In sostanza, la validazione operata dalla stazione appaltante e il controllo sul progetto definitivo effettuato dal Comune nel procedimento di D.I.A., non possono essere assimilati dato che presentano un diverso campo d’applicazione.
Infine, non può neppure ipotizzarsi un contrasto tra la lex specialis e il capitolato prestazionale, atteso che, come detto, le norme del medesimo capitolato sono richiamate ad integrazione del disciplinare, e il mancato rispetto delle stesse è sanzionato con la esclusione (punto 5, d. 1. e .d.2)

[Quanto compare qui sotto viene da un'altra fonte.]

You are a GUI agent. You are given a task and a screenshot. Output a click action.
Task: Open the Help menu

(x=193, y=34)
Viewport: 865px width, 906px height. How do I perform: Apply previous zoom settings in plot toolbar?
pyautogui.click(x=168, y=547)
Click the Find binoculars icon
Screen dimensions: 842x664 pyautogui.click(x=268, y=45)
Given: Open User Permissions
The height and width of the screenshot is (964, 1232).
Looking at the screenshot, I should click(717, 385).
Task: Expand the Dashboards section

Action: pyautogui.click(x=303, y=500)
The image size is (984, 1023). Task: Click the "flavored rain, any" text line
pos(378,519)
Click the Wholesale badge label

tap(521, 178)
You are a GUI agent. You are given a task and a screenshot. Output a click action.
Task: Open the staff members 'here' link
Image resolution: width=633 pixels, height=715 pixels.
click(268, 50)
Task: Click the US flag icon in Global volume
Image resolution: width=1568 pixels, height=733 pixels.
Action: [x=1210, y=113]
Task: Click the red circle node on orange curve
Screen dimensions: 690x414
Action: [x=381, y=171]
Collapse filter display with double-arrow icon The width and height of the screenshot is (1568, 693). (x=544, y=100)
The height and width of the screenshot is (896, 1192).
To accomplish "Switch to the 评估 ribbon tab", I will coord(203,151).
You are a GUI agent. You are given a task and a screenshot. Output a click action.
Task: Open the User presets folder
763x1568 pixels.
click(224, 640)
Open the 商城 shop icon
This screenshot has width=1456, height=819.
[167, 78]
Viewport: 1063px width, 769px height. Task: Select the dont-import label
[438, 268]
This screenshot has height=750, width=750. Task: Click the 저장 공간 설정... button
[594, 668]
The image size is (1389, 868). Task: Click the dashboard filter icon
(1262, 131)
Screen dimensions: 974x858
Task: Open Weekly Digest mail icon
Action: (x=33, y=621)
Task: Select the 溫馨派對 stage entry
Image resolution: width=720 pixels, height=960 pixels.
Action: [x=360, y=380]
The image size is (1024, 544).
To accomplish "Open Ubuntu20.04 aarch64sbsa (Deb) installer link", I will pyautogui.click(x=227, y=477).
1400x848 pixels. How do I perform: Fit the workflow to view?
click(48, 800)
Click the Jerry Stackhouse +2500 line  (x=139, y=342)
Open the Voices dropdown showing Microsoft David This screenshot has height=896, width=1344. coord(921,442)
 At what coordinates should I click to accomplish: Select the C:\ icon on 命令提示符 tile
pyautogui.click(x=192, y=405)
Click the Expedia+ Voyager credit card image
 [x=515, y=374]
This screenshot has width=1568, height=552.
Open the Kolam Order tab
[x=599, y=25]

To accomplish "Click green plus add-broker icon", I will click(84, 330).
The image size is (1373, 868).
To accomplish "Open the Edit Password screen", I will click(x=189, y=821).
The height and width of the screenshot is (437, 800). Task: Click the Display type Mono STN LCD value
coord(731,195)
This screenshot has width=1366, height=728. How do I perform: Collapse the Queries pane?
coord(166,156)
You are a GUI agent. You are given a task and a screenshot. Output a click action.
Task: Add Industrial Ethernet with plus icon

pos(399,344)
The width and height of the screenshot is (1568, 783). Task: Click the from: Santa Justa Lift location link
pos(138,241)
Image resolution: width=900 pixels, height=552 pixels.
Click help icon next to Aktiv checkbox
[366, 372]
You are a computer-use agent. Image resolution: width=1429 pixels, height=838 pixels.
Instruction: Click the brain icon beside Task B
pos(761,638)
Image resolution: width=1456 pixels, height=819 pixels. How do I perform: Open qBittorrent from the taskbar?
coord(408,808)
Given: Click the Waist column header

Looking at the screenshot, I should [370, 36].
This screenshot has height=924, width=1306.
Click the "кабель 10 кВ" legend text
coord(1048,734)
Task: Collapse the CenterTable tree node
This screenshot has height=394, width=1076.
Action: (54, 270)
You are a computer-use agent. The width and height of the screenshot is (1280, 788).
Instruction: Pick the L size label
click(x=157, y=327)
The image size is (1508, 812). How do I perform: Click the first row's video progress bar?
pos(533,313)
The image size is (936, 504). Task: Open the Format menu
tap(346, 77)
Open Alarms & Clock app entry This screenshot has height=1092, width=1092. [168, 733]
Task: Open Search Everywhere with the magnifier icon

Né può assumere rilievo, come invece ritiene l’appellante, il principio ermeneutico del favor partecipationis che conduce a preferire la partecipazione del maggior numero possibile di aspiranti, al fine di consentire, nell’interesse pubblico, una selezione più accurata tra un ventaglio più ampio di offerte, poiché tale principio è applicabile solo quando sussista un’effettiva incertezza interpretativa delle clausole e che si tratti di adempimenti di carattere meramente formale, mentre nella fattispecie in esame la prescritta produzione documentale attiene al contenuto sostanziale dell’offerta tecnica quale elemento appunto sostanziale del progetto proposto, oggetto, come già sottolineato, di clausole prive di ambiguità.
Pertanto, alla luce delle predette argomentazioni, l’appello deve essere respinto, in quanto infondato.
Le spese di lite del presente grado di giudizio, liquidate in dispositivo, seguono la soccombenza.
 

P.Q.M.
 

Il Consiglio di Stato in sede giurisdizionale (Sezione Quinta),
definitivamente pronunciando sull’appello come in epigrafe proposto, lo respinge, confermando per l’effetto la sentenza impugnata.
Condanna parte appellante alla rifusione delle spese del presente grado di giudizio, spese che liquida in euro 5000,00, oltre accessori di legge, in favore della parte costituita in appello.
Ordina che la presente sentenza sia eseguita dall'autorità amministrativa.